**Exercise**. Where does the word "height" occur in the material? Copy each line that has it.

**Supplied material**.
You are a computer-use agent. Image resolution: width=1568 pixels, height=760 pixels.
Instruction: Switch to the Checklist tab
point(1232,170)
--
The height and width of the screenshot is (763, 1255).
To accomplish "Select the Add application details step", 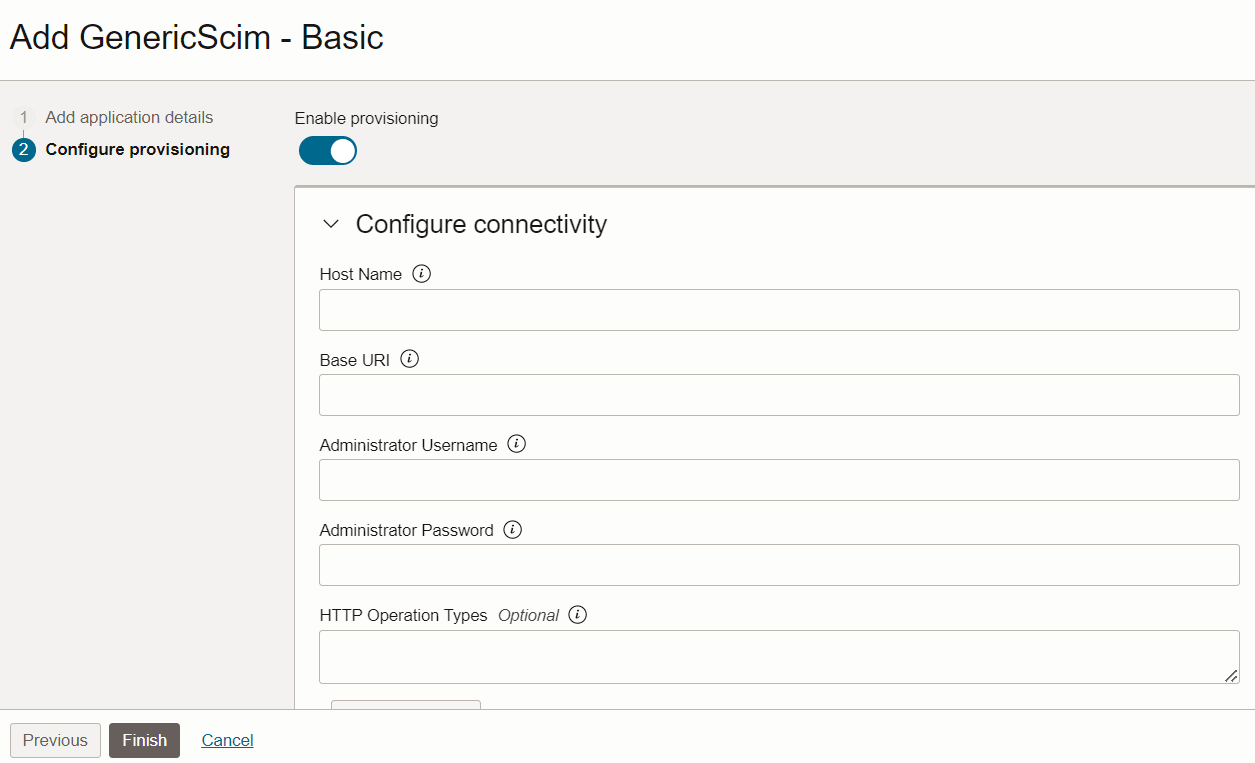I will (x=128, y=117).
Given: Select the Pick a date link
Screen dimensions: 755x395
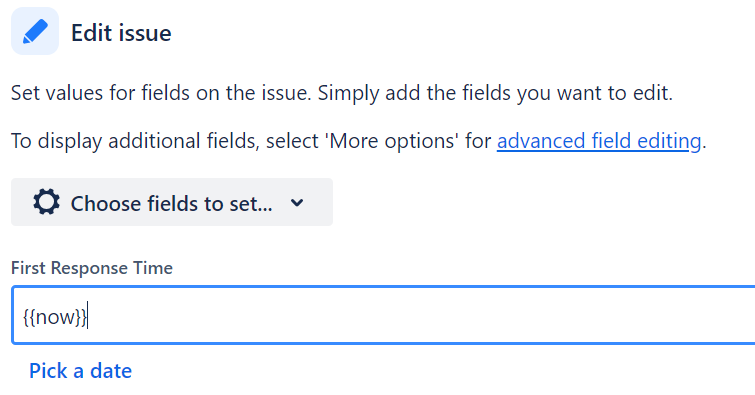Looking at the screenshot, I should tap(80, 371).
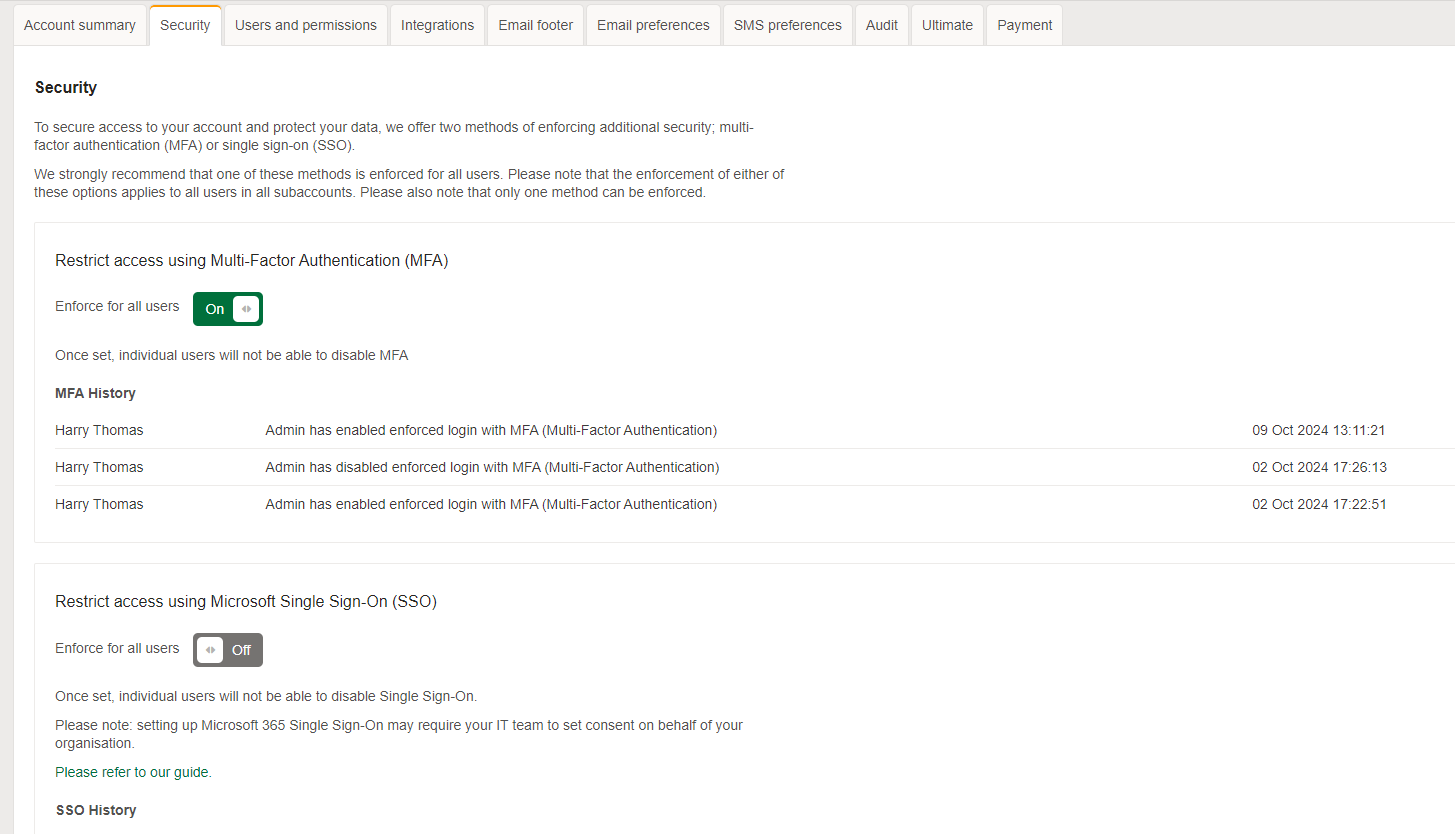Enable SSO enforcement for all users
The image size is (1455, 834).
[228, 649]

**Result of this exercise**.
You are a computer-use agent. Image resolution: width=1568 pixels, height=760 pixels.
The height and width of the screenshot is (763, 1255).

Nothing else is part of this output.